Marc-André Boyes-Manseau, nouveau patron de La Nouvelle Scène à Ottawa.

Une dette de 3 millions $ à résorber

Le nouveau directeur général de la Nouvelle Scène, Marc-André Boyes-Manseau, aura du pain sur la planche. Sa nomination a été annoncée mardi par l’organisme suite au départ d’Anne-Marie White. Monsieur Boyes-Manseau (prononcez « boys ») débutera sa mission le 15 janvier par un défi de taille : éponger une dette de 3 millions $ occasionnée par les travaux de reconstruction de l’espace culturel.

Actuellement directeur administratif du Presentation House Theatre à Vancouver-Nord, Marc-André Boyes-Manseau a évolué plus de 30 ans dans le domaine des arts, en tant que gestionnaire et administrateur. 
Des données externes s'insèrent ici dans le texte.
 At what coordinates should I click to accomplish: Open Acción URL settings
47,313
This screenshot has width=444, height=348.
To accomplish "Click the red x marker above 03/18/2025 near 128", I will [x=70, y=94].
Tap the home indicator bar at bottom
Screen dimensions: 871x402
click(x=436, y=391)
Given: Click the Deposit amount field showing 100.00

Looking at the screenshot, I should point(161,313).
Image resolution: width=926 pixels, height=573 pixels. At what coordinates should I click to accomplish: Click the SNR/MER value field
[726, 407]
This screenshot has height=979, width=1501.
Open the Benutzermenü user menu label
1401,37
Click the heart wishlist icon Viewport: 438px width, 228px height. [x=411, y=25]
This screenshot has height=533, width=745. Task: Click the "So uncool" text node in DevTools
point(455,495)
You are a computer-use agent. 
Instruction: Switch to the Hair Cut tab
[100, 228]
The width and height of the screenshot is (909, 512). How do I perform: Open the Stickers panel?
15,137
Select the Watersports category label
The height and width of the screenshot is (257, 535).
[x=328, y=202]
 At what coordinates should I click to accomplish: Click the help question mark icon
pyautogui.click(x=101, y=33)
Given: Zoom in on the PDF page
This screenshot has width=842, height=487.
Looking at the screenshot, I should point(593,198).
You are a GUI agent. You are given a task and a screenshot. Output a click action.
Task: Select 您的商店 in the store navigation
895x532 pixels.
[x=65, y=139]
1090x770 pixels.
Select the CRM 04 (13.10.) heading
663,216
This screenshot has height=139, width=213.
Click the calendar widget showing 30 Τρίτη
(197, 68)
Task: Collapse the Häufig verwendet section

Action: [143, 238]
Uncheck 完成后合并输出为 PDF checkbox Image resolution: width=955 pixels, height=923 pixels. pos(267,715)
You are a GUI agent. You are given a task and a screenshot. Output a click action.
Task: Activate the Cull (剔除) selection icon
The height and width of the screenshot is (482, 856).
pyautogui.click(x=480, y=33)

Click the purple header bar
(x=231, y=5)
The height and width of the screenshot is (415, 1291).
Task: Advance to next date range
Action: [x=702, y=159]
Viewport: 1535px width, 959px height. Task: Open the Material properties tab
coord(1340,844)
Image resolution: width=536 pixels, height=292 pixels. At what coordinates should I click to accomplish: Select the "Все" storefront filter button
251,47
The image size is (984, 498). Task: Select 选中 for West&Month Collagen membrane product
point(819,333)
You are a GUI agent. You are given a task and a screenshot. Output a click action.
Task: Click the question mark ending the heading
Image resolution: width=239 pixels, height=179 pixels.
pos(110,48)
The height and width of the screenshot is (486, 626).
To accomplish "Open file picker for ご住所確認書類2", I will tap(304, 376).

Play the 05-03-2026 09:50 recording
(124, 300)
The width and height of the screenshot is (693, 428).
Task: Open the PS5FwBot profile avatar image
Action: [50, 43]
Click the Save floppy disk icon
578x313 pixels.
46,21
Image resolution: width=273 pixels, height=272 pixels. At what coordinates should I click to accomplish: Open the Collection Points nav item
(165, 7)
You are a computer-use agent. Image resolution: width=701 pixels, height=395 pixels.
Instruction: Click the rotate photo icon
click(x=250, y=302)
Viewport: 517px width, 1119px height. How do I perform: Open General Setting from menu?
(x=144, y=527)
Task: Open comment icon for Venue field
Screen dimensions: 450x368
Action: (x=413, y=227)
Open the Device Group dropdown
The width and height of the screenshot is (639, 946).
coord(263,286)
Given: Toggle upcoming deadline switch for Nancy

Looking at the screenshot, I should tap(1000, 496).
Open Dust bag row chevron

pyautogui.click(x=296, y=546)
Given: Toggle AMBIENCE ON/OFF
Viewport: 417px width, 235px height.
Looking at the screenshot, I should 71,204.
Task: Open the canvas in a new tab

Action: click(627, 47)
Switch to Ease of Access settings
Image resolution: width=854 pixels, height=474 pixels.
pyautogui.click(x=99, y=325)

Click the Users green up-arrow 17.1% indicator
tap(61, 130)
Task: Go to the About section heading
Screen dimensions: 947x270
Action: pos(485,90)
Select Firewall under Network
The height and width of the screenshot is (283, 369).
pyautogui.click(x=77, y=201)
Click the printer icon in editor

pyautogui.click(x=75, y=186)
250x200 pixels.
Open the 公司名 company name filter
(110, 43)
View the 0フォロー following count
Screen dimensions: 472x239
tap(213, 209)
Il connaît bien la Nouvelle Scène, où il a été assistant à la direction administrative du Trillium en 1988, avant de travailler à la Cour des Arts quand la compagnie Vox Théâtre y était établie puis de retourner à la direction du Théâtre de la Vieille 17, de 2001 à 2008. Son parcours est jalonné de déménagements entre Vancouver, d’où est originaire sa compagne et Ottawa, sa région natale. 

« Revenir à ma culture, à la langue française font partie de mes motivations personnelles », partage-t-il depuis Vancouver où il réside actuellement. « Je travaillerai avec des gens que je connais, pour un projet qui me tient à cœur. Je poursuivrai le travail d’Anne-Marie White dans l’objectif de faire de la Nouvelle Scène un lieu de rassemblement de la communauté francophone d’Ottawa ». 

Passionné de musique et percussionniste de jazz, il précise qu’il suivra avec intérêt la programmation musicale de Marcel Aymar. Si la charge artistique disparaît de son titre de directeur, M. Boyes-Manseau compte participer aux comités artistiques des quatre compagnies résidentes d’Ottawa (Théâtre du Trillium, Théâtre de la Vieille 17, Vox Théâtre, et le Théâtre la Catapulte.)  

« Elles proposent des projets parfois exigeants, hors-norme, il faudra bien gérer ça, complète-t-il. Je serai entouré d’un conseil d’administration très solide dont les membres possèdent beaucoup d’expertise. »   

Sa nomination intervient à un moment clé du repositionnement stratégique de la Nouvelle Scène : le directeur général aura comme premier mandat de se pencher sur le futur plan quinquennal et sur les nouvelles opportunités de financement. 

« Un dossier qu’il me reste à approfondir, » précise cet ancien diplômé en Administration des Arts et d’économie de l’Université d’Ottawa. Marc-André Boyes-Manseau connaît bien les arcanes des demandes de subventions. En 2008, il a travaillé au Conseil des arts du Canada comme agent de programme.